[CI] Move CUDA 12.8 GPU tests from per-commit trunk to periodic by seemethere · Pull Request #175067 · pytorch/pytorch

seemethere · 2026-02-16T03:21:47Z

Stack from ghstack (oldest at bottom):

Summary

Move CUDA 12.8 GPU tests from per-commit trunk CI to periodic (~3x/day on weekdays).

Both CUDA 12.8 and 13.0 are shipping wheel targets (nightly ships cu126, cu128, cu129, cu130), but their trunk CI test suites have 85-90% failure correlation -- they almost always fail together. Over a 30-day analysis window covering 97 reverts and 38 significant regression events, CUDA 12.8 never uniquely caught a regression that 13.0 missed.

CUDA 13.0 is kept per-commit because:

It is the newest shipping CUDA version
Most likely to surface novel breakage from new CUDA runtime behavior
Forward-looking CI should protect what's coming, not what's already stable

CUDA 12.8 is moved to periodic because:

It is mature and well-understood -- breakage is less likely and less urgent
The rare 12.8-only regression can tolerate the ~8-hour periodic detection window
The 12.8 build job remains in trunk because cross-compile-linux-test depends on its artifacts

Estimated savings: ~1,270 GPU-hours/week (~5,080 GPU-hours/month)
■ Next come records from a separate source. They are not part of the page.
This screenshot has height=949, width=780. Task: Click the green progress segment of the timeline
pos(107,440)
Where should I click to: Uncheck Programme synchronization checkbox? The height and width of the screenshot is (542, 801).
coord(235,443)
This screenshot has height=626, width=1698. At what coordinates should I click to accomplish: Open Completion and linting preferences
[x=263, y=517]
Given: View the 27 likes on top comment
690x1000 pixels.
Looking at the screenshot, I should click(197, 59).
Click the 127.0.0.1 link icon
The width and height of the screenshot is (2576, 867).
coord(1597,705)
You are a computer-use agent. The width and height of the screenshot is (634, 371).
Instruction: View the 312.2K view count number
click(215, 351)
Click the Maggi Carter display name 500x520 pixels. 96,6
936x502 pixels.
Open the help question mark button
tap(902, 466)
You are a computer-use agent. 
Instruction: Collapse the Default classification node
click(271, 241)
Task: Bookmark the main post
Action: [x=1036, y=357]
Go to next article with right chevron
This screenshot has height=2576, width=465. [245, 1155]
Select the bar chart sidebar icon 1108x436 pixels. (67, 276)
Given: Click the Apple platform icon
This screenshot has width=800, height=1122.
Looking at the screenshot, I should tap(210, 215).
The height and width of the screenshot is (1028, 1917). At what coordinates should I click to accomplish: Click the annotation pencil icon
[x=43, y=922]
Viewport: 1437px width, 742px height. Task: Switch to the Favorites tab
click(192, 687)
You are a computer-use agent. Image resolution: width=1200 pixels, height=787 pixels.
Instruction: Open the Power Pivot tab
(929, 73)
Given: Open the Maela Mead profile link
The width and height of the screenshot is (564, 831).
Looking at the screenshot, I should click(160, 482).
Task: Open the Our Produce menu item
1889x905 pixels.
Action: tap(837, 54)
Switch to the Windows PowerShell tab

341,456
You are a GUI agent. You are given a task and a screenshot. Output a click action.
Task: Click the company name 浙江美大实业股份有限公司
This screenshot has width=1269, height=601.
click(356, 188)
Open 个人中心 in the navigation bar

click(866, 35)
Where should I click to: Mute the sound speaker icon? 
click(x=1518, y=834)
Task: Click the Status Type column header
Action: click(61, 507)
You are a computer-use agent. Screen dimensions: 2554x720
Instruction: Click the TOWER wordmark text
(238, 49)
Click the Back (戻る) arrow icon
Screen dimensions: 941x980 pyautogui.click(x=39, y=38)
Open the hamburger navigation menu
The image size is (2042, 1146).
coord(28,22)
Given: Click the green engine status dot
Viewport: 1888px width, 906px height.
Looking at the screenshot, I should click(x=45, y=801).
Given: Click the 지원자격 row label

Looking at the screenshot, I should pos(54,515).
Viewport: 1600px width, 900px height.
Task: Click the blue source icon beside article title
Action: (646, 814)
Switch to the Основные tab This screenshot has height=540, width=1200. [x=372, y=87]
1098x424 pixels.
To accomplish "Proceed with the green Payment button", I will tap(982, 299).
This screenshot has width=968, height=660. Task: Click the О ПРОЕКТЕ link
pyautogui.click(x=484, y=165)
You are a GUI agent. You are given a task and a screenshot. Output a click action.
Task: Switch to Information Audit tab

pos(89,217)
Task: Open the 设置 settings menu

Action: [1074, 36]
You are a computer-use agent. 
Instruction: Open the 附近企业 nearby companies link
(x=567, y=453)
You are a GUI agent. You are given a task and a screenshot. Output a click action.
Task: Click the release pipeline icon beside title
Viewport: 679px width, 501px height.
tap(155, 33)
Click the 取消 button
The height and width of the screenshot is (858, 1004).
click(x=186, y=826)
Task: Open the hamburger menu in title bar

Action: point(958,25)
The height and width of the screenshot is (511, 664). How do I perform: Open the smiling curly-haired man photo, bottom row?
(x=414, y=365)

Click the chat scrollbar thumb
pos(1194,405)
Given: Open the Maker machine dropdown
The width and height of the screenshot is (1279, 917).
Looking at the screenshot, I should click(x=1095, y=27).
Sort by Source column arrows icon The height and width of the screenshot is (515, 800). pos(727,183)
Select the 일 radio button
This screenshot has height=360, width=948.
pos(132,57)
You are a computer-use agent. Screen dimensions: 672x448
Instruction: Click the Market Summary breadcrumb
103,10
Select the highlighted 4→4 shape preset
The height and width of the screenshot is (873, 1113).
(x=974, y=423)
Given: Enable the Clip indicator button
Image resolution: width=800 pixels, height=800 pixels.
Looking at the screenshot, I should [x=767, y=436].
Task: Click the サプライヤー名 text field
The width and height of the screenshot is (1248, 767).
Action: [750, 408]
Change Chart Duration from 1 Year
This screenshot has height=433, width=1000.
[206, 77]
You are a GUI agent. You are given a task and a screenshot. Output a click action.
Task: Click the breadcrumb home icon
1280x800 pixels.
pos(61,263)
This is the #2 savings opportunity from a broader CI workflow analysis (P2188981399) covering 128 PR+trunk jobs over 30 days. Combined with #175066 (CycleGAN skip, ~310 GPU-hours/week), total savings from this stack: ~1,580 GPU-hours/week (~6,320 GPU-hours/month).

Changes

trunk.yml: remove CUDA 12.8 test job (5 default + 3 distributed + 1 pr_time_benchmarks + 1 libtorch shards) and no-ops build
periodic.yml: add default (5 GPU shards on g6.4xlarge) and distributed (3 multi-GPU shards on g4dn.12xlarge) to existing CUDA 12.8 periodic entry

Test Plan

CUDA 12.8 GPU tests continue to run in periodic (3x/day weekdays)
CUDA 13.0 per-commit coverage is unchanged
Cross-compile-linux-test continues to work (12.8 build job kept)

cc @pytorch/pytorch-dev-infra

[ghstack-poisoned]

pytorch-bot · 2026-02-16T03:21:51Z

🔗 Helpful Links

🧪 See artifacts and rendered test results at hud.pytorch.org/pr/175067

📄 Preview Python docs built from this PR
📄 Preview C++ docs built from this PR
❓ Need help or want to give feedback on the CI? Visit the bot commands wiki

Note: Links to docs will display an error until the docs builds have been completed.

⏳ No Failures, 33 Pending

As of commit ab2dcce with merge base 996c7d8 ():
💚 Looks good so far! There are no failures yet. 💚

This comment was automatically generated by Dr. CI and updates every 15 minutes.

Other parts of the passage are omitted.